Environmental exposure to toxins can include chemicals present in air, soil, dust, food, and water. Levels of air pollutants are highest in areas of high traffic and industry activity. Indoor air pollution depends greatly on the products that we use as well as house dust. Soil pollution can result as legacy from industries. Drinking water can contain high amounts of disinfecting byproducts as well as geological contaminants. Food contamination can happen in processing, packaging, storage, preparation and let’s not forget about pesticides!

Many of these chemicals are fat-soluble and consequently are stored in our fat tissue. The problem with this is that they are not easily eliminated by our bodies and may be stored there for quite a while. These chemicals can be found in the blood, urine, breast milk and even hair and nails. You may not make much of this, but the truth is that it can cause quite the disturbance in our bodies including fatigue, poor memory, headache, and hormone imbalance.

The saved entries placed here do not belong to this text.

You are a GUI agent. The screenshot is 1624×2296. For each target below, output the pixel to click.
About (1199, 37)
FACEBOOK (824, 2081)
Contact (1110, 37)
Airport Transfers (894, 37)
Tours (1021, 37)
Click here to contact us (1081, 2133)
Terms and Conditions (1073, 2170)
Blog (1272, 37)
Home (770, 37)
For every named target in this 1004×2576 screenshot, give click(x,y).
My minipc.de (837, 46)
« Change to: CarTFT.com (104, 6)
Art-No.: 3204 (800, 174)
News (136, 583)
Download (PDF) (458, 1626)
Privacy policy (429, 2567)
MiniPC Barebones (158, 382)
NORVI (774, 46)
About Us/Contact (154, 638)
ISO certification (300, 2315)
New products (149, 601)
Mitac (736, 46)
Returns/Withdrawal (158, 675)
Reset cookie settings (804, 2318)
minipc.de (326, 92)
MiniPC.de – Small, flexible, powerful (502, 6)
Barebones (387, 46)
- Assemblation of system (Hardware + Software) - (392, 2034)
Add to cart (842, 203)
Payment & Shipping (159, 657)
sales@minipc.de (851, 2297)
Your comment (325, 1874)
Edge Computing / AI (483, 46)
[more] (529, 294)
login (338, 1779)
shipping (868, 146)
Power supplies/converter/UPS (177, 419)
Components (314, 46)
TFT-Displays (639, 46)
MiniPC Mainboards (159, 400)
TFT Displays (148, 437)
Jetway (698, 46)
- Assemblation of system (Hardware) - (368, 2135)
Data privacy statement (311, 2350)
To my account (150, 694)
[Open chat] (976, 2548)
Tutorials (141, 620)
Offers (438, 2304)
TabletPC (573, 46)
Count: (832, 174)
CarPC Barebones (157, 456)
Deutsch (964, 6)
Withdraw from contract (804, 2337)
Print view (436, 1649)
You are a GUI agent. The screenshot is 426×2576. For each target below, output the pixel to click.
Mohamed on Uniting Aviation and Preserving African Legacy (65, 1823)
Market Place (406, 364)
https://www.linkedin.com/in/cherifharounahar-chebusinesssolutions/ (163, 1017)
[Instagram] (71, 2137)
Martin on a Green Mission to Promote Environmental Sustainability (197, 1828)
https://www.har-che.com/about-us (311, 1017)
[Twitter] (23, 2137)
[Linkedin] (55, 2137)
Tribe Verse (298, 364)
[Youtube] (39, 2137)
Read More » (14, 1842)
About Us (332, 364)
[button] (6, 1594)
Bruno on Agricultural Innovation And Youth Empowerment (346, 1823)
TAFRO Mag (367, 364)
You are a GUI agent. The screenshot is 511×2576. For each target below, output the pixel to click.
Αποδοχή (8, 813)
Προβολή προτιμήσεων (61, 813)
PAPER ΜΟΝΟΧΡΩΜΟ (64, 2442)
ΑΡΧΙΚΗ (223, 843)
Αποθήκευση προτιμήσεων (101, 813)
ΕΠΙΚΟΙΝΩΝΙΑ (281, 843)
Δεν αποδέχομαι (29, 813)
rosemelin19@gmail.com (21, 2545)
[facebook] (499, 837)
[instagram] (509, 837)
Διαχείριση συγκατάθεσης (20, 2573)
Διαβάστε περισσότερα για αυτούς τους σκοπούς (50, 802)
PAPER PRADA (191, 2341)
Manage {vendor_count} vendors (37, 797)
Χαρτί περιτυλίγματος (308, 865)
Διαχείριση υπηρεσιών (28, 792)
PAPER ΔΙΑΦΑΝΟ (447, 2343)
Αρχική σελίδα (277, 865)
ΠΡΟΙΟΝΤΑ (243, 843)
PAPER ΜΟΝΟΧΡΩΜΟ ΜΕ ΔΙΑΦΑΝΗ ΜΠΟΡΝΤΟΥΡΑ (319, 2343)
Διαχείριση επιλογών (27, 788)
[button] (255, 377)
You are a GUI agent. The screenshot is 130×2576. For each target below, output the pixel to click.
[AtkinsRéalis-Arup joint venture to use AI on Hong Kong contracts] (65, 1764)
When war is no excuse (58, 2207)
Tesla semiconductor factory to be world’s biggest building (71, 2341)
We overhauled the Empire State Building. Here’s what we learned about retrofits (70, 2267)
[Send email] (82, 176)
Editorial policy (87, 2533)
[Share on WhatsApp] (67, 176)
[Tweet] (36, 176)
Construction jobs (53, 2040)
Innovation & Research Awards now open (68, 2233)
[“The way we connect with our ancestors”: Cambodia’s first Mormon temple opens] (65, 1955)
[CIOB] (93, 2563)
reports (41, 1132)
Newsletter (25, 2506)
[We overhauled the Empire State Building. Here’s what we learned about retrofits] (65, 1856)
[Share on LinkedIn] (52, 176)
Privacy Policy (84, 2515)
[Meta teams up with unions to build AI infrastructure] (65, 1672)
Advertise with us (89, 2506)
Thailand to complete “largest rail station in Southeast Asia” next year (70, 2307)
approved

Fatigue and constant headaches can interfere heavily with how we function on our day-to-day, but toxin accumulation may even interfere with how we look. The exposure to endocrine disrupting chemicals (one of the factors responsible for hormone imbalance) seems to be an additional contributor to the development of obesity and diabetes along with poor food choices and inadequate physical activity. It seems that there are quite a variety of environmental agents that affect insulin signaling in our bodies, impacting sugar and fat metabolism, which both can play a role in the onset of diabetes and obesity.

Some substances that disrupt the endocrine system are even described as obesogens since they regulate fat metabolism and adipogenesis (or the formation of fat tissue) inappropriately. It can do this by mimicking our own hormones (like estrogen, androgens and thyroid hormones) and/or blocking the hormone receptor by taking its place. These may act even in very low levels and can play a role in the formation of fat cells, permanently affecting their nature, altering metabolic processes in the body and consequently affecting weight. We must keep in mind however that toxin accumulation contributes to, and is not the main factor responsible for, weight gain.

Although aging is a key risk factor in the development of neurodegenerative conditions, we can also link toxin accumulation and constant early exposure to environmental toxins to conditions such as Alzheimer’s and Parkinson’s. The genetic mutation of our cells and the modifying of our epigenome, making one more susceptible to develop respiratory conditions such as asthma, can also be linked to a heavy presence of toxins.

So the better question is not whether we should detox since our bodies do this every day! We should instead be asking whether we need an extra push to eliminate the toxins that we’re constantly exposed to and making sure that we are listening to the messages our bodies are sending us.